London: Thomas Ratcliffe and Nathaniel Thompson, 1672. Title in red and black. Without the frontispiece portrait, missing in about half the copies extant. Contemporary calf, spine gilt with red morocco label; some leaves browned and foxed, otherwise a sound copy with the book label of Stewart of Glassertoun. Item #14338
First edition in English of the book of prophecies of Nostradamus, first printed in French in 1555 under the title Les propheties. It was originally done in three installments, the first containing 353 quatrains, or four-line poems. The second installment, containing 289 further quatrains, was printed in 1557, while the third installment of 300 new quatrains was printed in 1558, but apparently only survives as part of the “works” which was published after his death. Each quatrain is a prediction of future events, which Nostradamus claimed was based upon astrological assessment of the quality of an occurrence such as a birth, death, wedding, etc. Much of the work, especially the more dramatic prophecies, apparently paraphrase the endeavors of earlier writers such as Livy, Plutarch, and other classical historians. Many of his astrological references are taken almost word for word from Richard Roussat’s Livre de l’estat et mutations des temps (1549–1550).
One of his major prophetic sources was evidently the Mirabilis Liber of 1522, which contained a range of prophecies by Pseudo-Methodius, the Tiburtine Sibyl, Joachim of Fiore, Savonarola and others.
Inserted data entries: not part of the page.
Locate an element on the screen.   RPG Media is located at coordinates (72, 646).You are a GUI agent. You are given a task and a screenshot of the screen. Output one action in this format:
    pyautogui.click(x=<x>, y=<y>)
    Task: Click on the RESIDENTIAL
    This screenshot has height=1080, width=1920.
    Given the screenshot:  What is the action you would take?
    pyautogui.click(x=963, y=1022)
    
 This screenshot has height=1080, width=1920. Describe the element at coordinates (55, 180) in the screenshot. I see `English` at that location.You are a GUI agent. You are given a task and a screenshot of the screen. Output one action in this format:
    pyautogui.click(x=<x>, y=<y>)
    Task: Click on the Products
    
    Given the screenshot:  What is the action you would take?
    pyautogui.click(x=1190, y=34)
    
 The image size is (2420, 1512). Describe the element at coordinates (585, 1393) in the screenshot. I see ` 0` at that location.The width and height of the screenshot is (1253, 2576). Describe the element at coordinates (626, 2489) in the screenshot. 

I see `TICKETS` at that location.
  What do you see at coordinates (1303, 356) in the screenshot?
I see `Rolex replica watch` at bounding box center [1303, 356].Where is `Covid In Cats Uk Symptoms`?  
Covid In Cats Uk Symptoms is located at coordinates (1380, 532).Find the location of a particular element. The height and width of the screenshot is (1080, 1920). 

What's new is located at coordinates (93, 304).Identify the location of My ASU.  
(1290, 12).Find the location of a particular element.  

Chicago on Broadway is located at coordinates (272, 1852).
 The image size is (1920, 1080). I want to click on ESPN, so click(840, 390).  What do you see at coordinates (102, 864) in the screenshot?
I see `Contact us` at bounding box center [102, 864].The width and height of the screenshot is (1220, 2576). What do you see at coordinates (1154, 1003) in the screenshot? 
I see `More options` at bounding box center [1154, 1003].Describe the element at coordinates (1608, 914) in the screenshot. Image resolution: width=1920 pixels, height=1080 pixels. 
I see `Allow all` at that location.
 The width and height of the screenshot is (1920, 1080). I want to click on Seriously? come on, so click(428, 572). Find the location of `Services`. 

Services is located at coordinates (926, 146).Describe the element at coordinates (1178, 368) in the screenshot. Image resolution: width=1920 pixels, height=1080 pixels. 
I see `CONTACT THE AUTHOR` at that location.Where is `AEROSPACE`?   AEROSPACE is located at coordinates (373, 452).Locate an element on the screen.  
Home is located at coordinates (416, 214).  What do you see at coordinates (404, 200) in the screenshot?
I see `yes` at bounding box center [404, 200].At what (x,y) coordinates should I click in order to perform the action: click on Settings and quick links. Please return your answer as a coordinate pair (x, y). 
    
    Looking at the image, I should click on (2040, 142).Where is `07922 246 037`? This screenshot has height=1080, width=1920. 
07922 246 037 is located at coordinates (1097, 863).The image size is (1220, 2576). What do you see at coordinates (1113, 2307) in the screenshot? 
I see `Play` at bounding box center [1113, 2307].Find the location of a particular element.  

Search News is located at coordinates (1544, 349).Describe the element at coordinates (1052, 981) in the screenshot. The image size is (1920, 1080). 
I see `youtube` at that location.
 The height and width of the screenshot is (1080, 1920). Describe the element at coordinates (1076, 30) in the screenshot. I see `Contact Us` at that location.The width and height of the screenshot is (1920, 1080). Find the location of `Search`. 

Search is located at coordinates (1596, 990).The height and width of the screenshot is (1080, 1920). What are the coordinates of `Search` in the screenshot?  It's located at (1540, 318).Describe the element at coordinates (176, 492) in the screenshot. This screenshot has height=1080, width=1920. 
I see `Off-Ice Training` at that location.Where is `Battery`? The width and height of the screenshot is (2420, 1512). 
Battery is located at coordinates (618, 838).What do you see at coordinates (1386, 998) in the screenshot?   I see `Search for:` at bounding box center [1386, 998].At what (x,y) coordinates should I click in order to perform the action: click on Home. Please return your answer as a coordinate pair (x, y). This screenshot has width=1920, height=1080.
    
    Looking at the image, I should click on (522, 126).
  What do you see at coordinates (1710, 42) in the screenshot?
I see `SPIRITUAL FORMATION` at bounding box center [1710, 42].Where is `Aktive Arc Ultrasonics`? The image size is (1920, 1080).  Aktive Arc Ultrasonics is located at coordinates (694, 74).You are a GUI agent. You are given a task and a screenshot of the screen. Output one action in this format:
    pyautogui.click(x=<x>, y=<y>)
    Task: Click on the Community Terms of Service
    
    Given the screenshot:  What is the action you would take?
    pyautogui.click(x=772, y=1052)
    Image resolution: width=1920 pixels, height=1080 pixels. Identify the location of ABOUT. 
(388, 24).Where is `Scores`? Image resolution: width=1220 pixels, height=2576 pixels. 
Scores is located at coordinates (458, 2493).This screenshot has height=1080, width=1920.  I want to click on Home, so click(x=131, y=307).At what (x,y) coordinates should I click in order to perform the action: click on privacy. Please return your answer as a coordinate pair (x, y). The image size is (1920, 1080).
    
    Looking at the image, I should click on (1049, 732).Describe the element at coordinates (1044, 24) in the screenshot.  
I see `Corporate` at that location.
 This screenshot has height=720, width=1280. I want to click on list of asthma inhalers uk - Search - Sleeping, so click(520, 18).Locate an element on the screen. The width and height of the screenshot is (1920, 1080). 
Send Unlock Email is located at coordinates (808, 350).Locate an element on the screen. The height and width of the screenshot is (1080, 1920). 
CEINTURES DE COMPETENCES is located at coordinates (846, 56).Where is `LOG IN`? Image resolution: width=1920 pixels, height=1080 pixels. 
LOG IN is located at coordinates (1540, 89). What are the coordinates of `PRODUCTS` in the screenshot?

Nostradamus was one of the first to re-paraphrase these prophecies in French, which may explain why they are credited to him. Further material was gleaned from the De honesta disciplina of 1504 by Petrus Crinitus, which included extracts from Michael Psellos’s De daemonibus, and the De Mysteriis Aegyptiorum, a book on Chaldean and Assyrian magic by Iamblichus, a fourth-century Neo-Platonist.
Most of the quatrains deal with disasters, such as plagues, earthquakes, wars, floods, invasions, murders, droughts, and battles—all undated and based on foreshadowings by the Mirabilis Liber. Some quatrains cover these disasters in overall terms; others concern a single person or small group of people. Some cover a single town, others several towns in several countries. A major, underlying theme is an impending invasion of Europe by Muslim forces from further east and south headed by the expected Antichrist, directly reflecting the then-current Ottoman invasions and the earlier Saracen equivalents, as well as the prior expectations of the Mirabilis Liber. All of this is presented in the context of the supposedly imminent end of the world.